U.S. Army Spc. Dean Iversen is the first soldier to attend the ALS course in the history of U.S. Air Forces in Europe.

Iversen said the compassion and cooperation the Airmen provided helped him transition quickly.

"When I first got here, I was a little nervous," said Iversen. "But everyone has been really helpful, and I've met some people that go out of their way to help me."

At ALS, Airmen are taught to be professional, warfighting Airmen who can supervise and lead Air Force work teams to support the employment of air, space and cyberspace power.

According to Iversen's instructor, U.S. Air Force Staff Sgt. Mark Baker, 86th FSS ALS instructor, including Iversen in ALS is a remarkable feature of co-branch leadership.

"It's such a great, unique opportunity," said Baker. "Iversen has a bachelor's degree and is more educated than many of his peers here. It makes us re-evaluate how they approach other branches and break down stereotypes."

Learning how to lead among Airmen as a soldier is an experience none of Iversen's peers have had, which he says is an aspect that will further develop his leadership a step above those around him.

"You could say I have two perspectives now," said Iversen. "Before I came here, I only knew how an Army NCO did things. Now that I've received leadership training from Airmen NCOs, I believe I will work better with Airmen in the future knowing how they are led."

As Iversen has been attending classes and sharpening his leadership skills, his instructors have caught onto some of the characteristics that he exhibits.

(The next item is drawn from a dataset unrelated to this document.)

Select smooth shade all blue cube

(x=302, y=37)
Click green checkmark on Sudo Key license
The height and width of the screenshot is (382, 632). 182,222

"His direct, no-nonsense approach to things is refreshing," said Baker. "He has no problem asking hard questions or even simple ones. For example, his questions on why the Air Force does things in certain ways makes us analyze the same things. It's the right environment for aspiring NCOs to be in."

As the military continues to look for innovations in how it can lead its service members, events such as these take steps toward building a more cohesive and open-minded take on training the future leaders of the U.S. armed forces.